Torunarigha litt beim HSV zunächst unter Schmerzen

Das machte sich vor allem in den vergangenen Wochen bemerkbar, als Torunarigha nach schwerem Saisonstart (auch aufgrund von Achillessehnenproblemen) von Spiel zu Spiel an Sicherheit gewann. „Zu Beginn der Saison hatte ich ein paar Schwierigkeiten und eine harte Phase“, gibt er zu. „Es freut mich, dass ich jetzt immer besser reinkomme. Zugleich bin ich aber nie zufrieden, auch nicht nach vermeintlich guten Spielen.“

Völlig losgelöst: Jordan Torunarigha (l.) nach dem 3:2 gegen Werder Bremen. WITTERS
Jordan Torunarigha feiert nach dem Sieg des HSV gegen Werder.
Völlig losgelöst: Jordan Torunarigha (l.) nach dem 3:2 gegen Werder Bremen.

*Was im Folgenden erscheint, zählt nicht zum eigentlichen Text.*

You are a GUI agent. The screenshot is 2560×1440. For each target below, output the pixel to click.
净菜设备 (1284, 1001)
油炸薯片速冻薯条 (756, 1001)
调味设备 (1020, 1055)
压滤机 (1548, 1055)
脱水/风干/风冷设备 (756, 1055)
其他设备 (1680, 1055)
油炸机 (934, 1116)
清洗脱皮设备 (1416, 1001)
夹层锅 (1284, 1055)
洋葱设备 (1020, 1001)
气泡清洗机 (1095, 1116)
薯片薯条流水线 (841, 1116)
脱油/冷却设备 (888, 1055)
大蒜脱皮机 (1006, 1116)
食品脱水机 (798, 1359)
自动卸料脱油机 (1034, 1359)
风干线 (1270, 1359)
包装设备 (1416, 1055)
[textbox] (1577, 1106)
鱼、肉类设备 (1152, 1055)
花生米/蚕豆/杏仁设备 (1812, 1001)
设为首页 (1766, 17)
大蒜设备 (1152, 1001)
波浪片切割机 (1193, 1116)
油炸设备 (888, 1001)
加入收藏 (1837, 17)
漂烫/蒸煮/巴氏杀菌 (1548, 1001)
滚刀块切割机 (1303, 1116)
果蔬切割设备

In Hoffenheim steht die HSV-Defensive um Torunarigha, Vuskovic und Nicolás Capaldo vor der nächsten harten Prüfung. 25 Mal trafen die Kraichgauer in dieser Saison bislang, nur die Bayern (49 Treffer), Dortmund, Leverkusen und Frankfurt je 28) netzten noch öfter. „Hoffe“ belegt nach 13 Spieltagen den starken fünften Tabellenplatz.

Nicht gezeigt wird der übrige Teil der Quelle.